Capital spending increased to $37.5 billion in the quarter, up 66% from last year, reflecting the scale of the risk Microsoft is taking. The company is competing with Amazon, Google, and others to build data centers and buy chips to compete in AI.

Microsoft 365 Copilotthe AI ​​assistant the company built into its Office apps, has 15 million paid users. That sounds like a lot until you consider that Microsoft 365 has 450 million paid seats. Copilot has reached just over 3% of them.

Microsoft’s vision because the next quarter did not help. Its forecast for the Windows and Devices business was more than $ 1 billion below what analysts expected, as the wave of PC development sparked by Windows 10 End of Life continues and loses steam.

But the number that seemed to worry investors was this one: 45% of Microsoft’s $625 billion in remaining operational obligations (RPO) is tied to OpenAI.

RPOs represent contracts that customers have signed but Microsoft has not fulfilled. A measure of future income that is already locked in. Microsoft’s report showed that nearly $281 billion of that backlog was committed to a single customer, a company that is still burning cash and looking for a sustainable business model.

The question is whether that investment will ultimately pay off in demand from Microsoft’s business customers, not just OpenAI and other AI companies.

In a post before the lead, Judson Althoff, CEO of Microsoft’s commercial business, pointed to customers using AI to solve real problems: Epic produces 16 million patient record summaries per month, Land O’Lakes built an assistant that turns an 800-page plant guide into quick recommendations for farmers, Mercedes-Benz uses AI agents to cut problem diagnosis from days to minutes.

Time to ‘prove it’

But analysts at UBS reflected broader market skepticism, as noted by CNBC. Although Microsoft 365’s commercial revenue rose 16% in the quarter, to more than $24.5 billion, that’s not due to Copilot, they said, citing their checks with customers.

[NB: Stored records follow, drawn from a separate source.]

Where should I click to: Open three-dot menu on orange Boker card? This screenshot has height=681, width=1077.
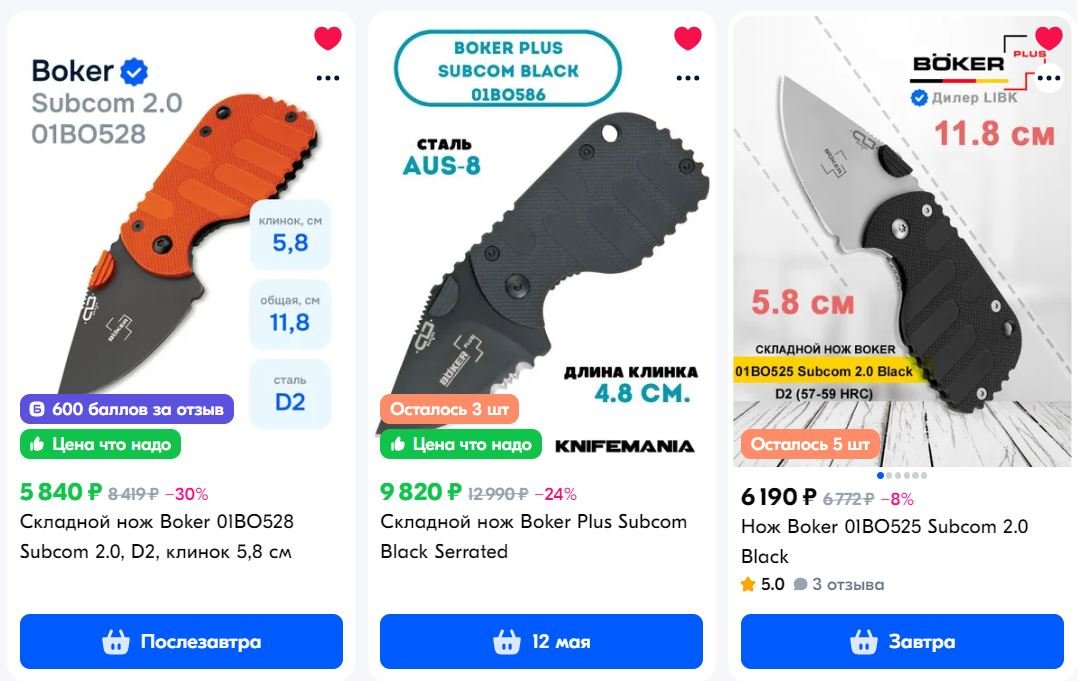tap(328, 78)
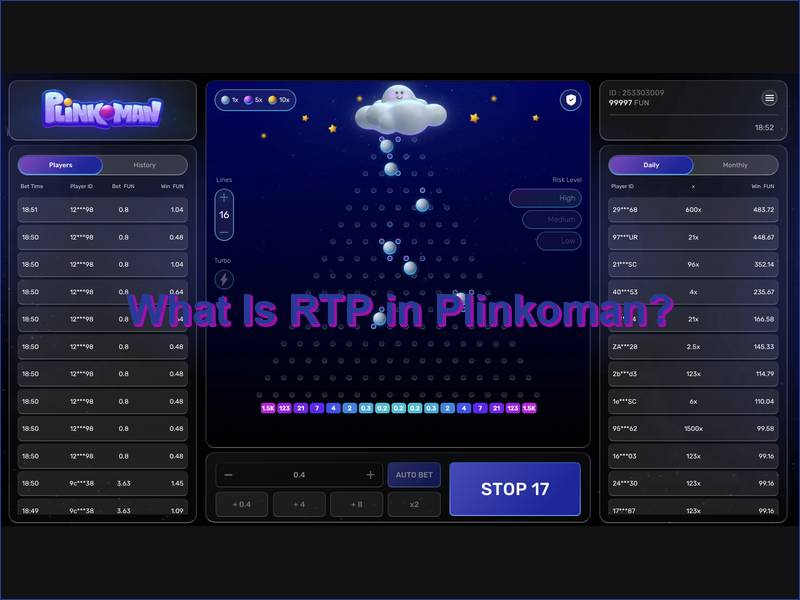This screenshot has width=800, height=600.
Task: Click the 1.5K purple multiplier slot
Action: tap(268, 408)
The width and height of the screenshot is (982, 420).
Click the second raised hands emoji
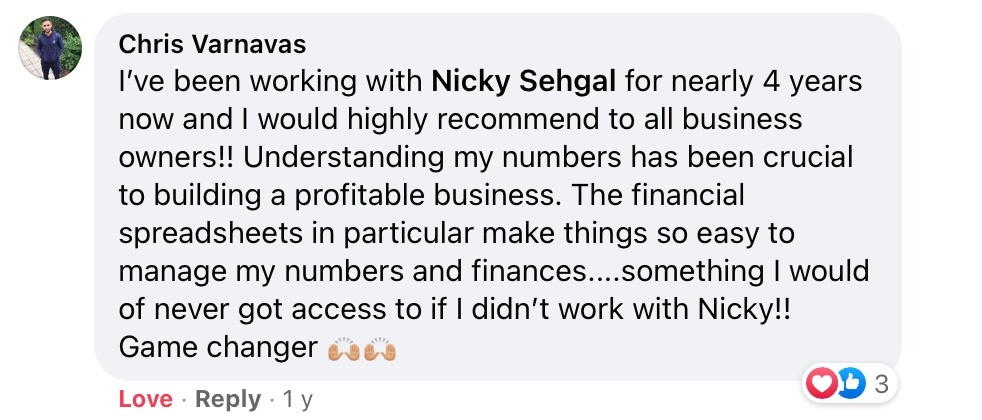(381, 350)
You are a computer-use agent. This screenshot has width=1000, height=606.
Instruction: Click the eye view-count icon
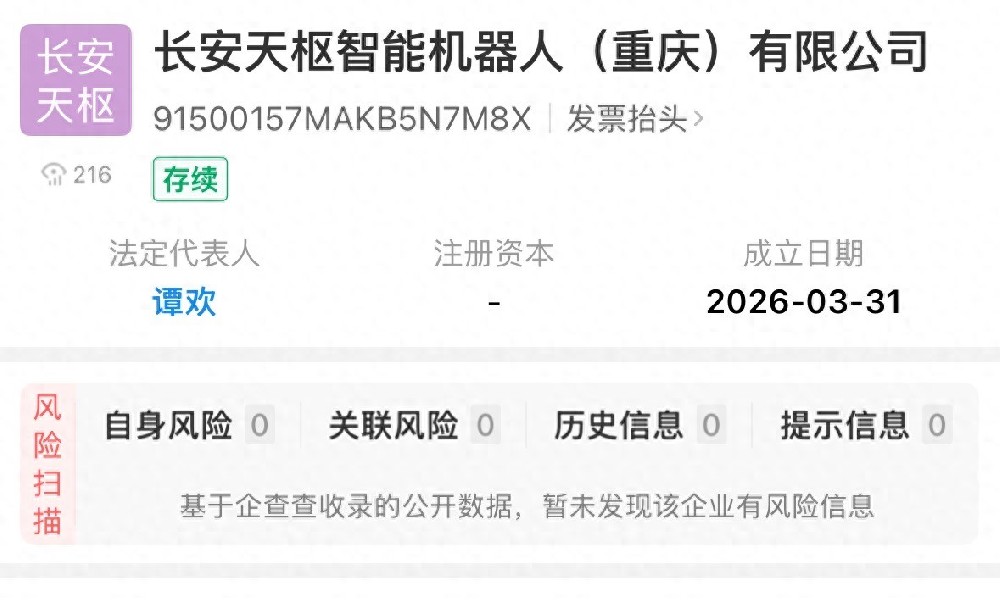coord(54,174)
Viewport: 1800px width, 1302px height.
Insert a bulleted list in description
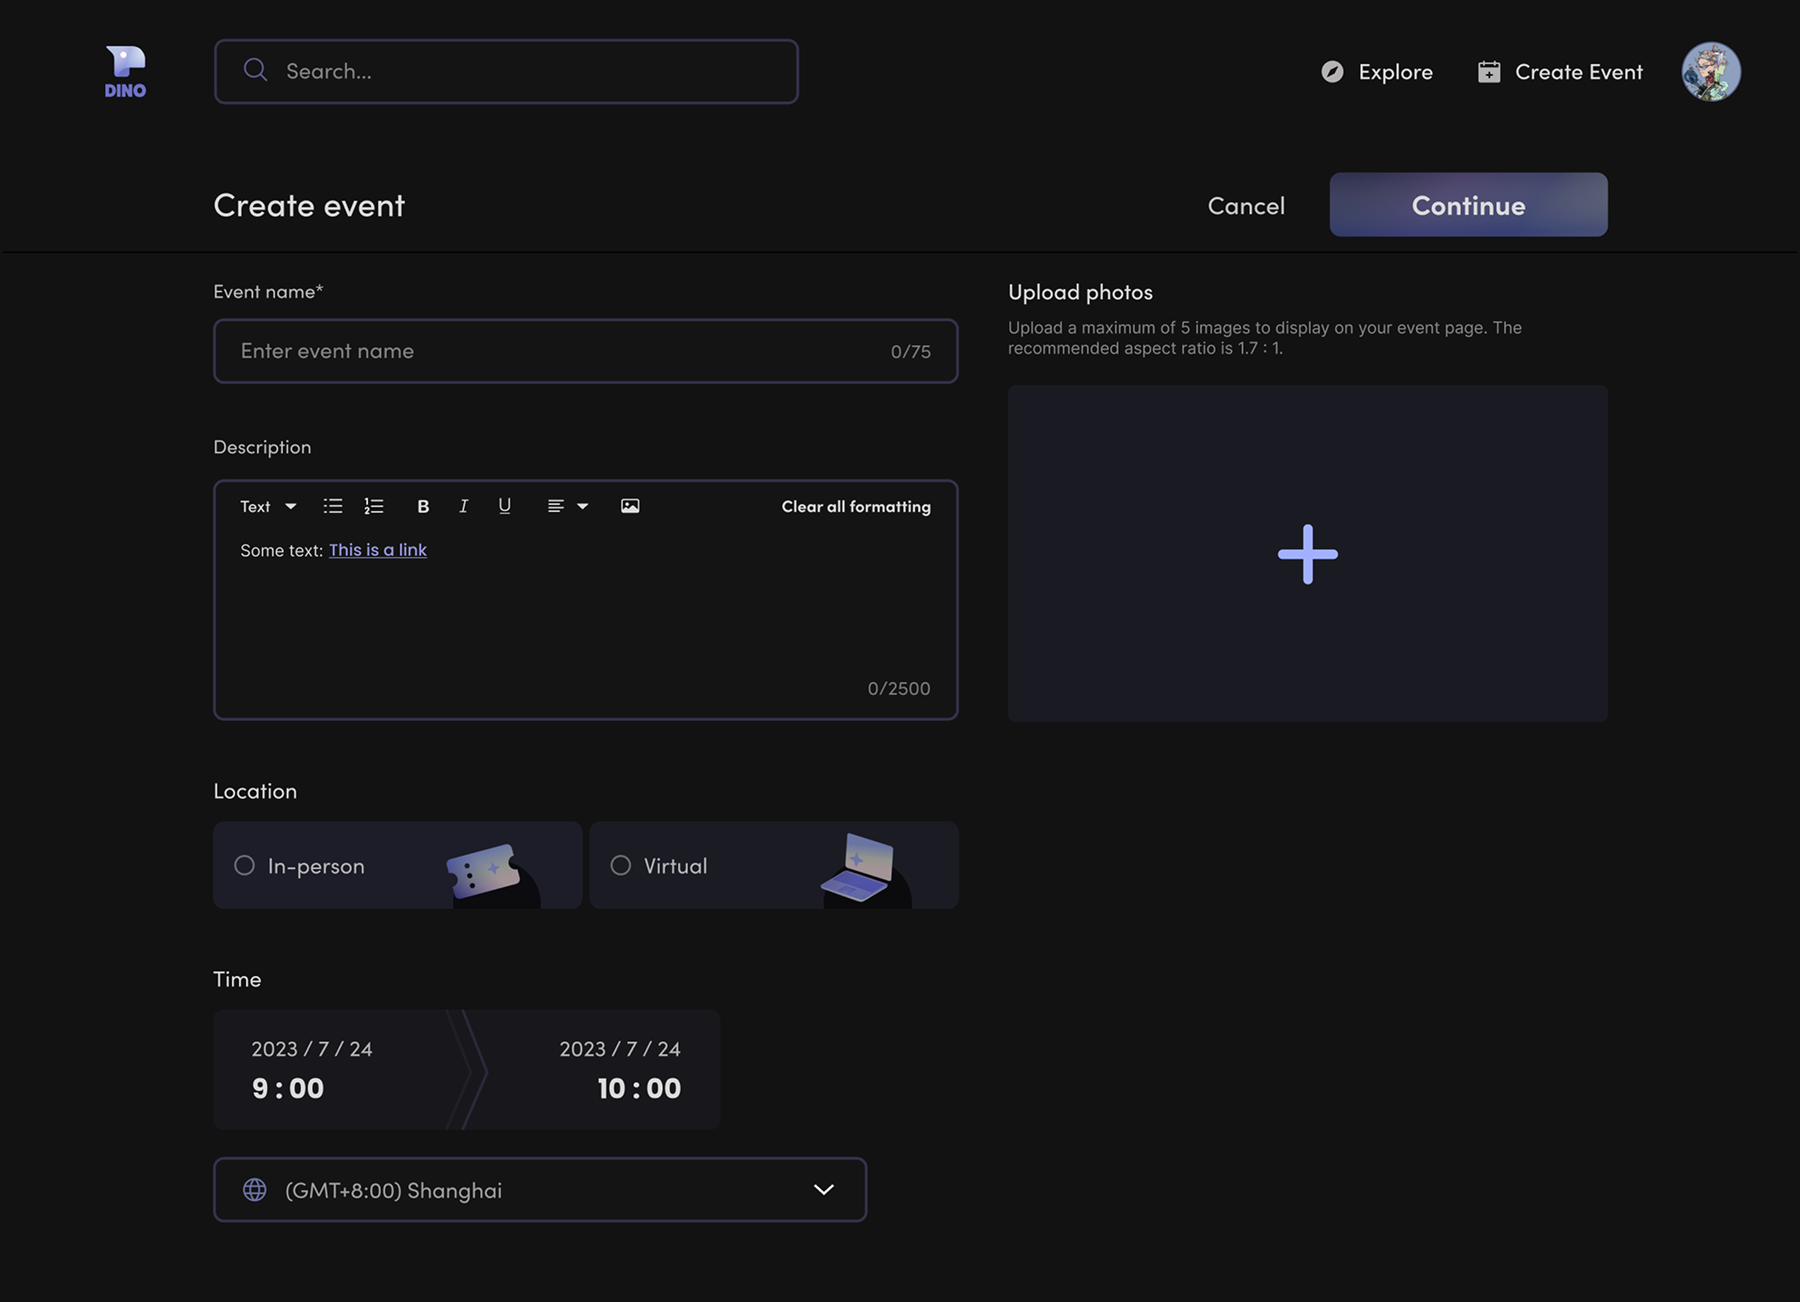coord(333,506)
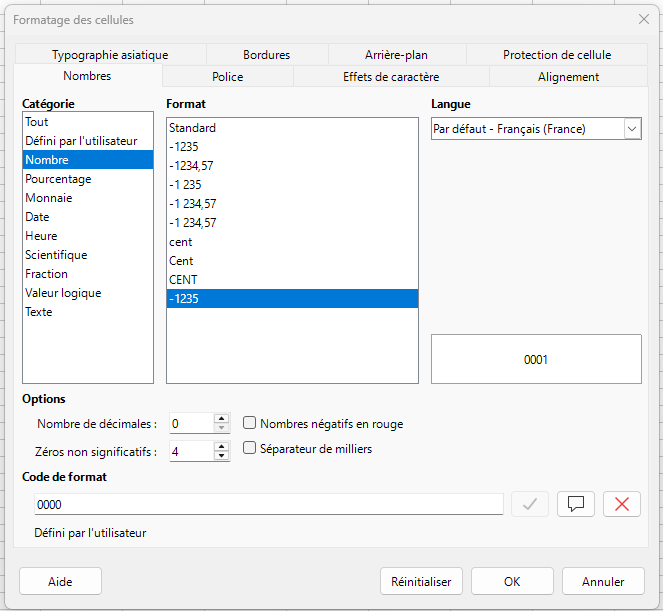This screenshot has width=663, height=611.
Task: Enable Nombres négatifs en rouge checkbox
Action: [250, 424]
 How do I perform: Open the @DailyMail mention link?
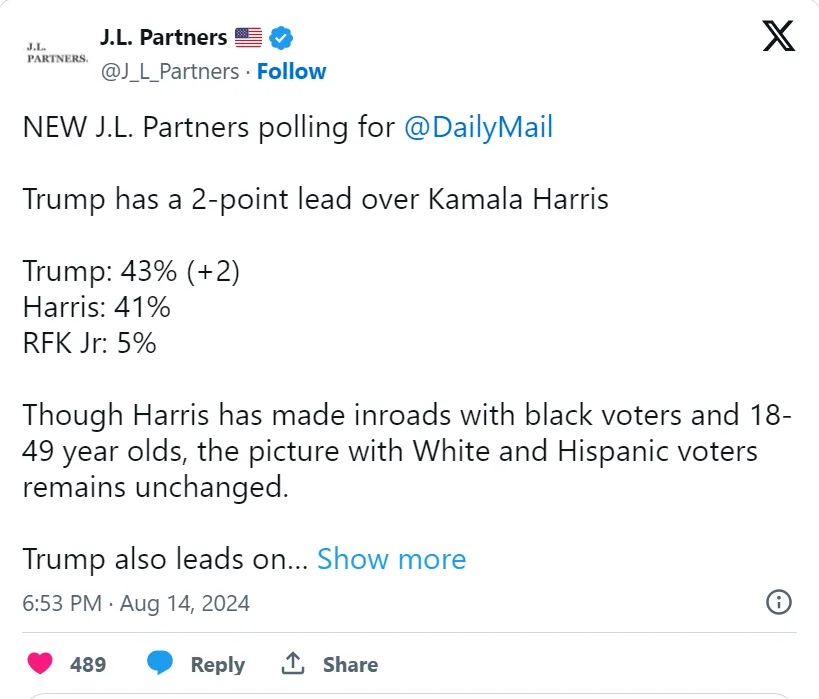point(478,127)
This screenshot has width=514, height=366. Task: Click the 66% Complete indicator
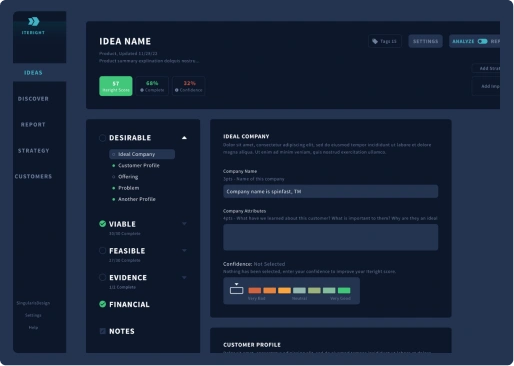click(x=152, y=86)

“We think Microsoft needs to ‘prove’ that these are good investments,” they wrote.

Others had high hopes. Morningstar maintained its $600 fair value rating on Microsoft, calling the results “consistent with our long-term thesis.” The stock, which closed Friday at $430, “remains one of our top picks,” wrote analyst Dan Romanoff.

William Blair analyst Jason Ader titled “More to Like” and noted that demand for AI and cloud services continues to outstrip supply. The company also pointed to accelerating business acquisition, noting that the number of customers with more than 35,000 Copilot seats has tripled year over year.

Wedbush analyst Dan Ives maintained an “Outperform” rating but lowered his price target to $575. He cited the tension between long-term investment and the patience of short-term investors.

“The street wanted to see very little spending and quick monetization with cloud/AI,” Ives wrote, “and right out of the gates it’s the opposite.” He described 2026 as the company’s “inflection year” and called the selloff a buying opportunity.

Rick Sherlund has watched Microsoft go through these mistakes before. The longtime Wall Street analyst, who began covering the company when it went public, noted in an appearance on CNBC that the market appeared to be in “bad shape” last week.

Consumer AI tools like ChatGPT are getting the attention, but businesses are really paying. The real driver, says Sherlund, will be agent AI, where software agents interact with business systems and each other, burning massive computing cycles in the process.

In terms of demand, he said, the business AI market is “really taking off.”

Looking at the market situation, Microsoft is no longer in doubt.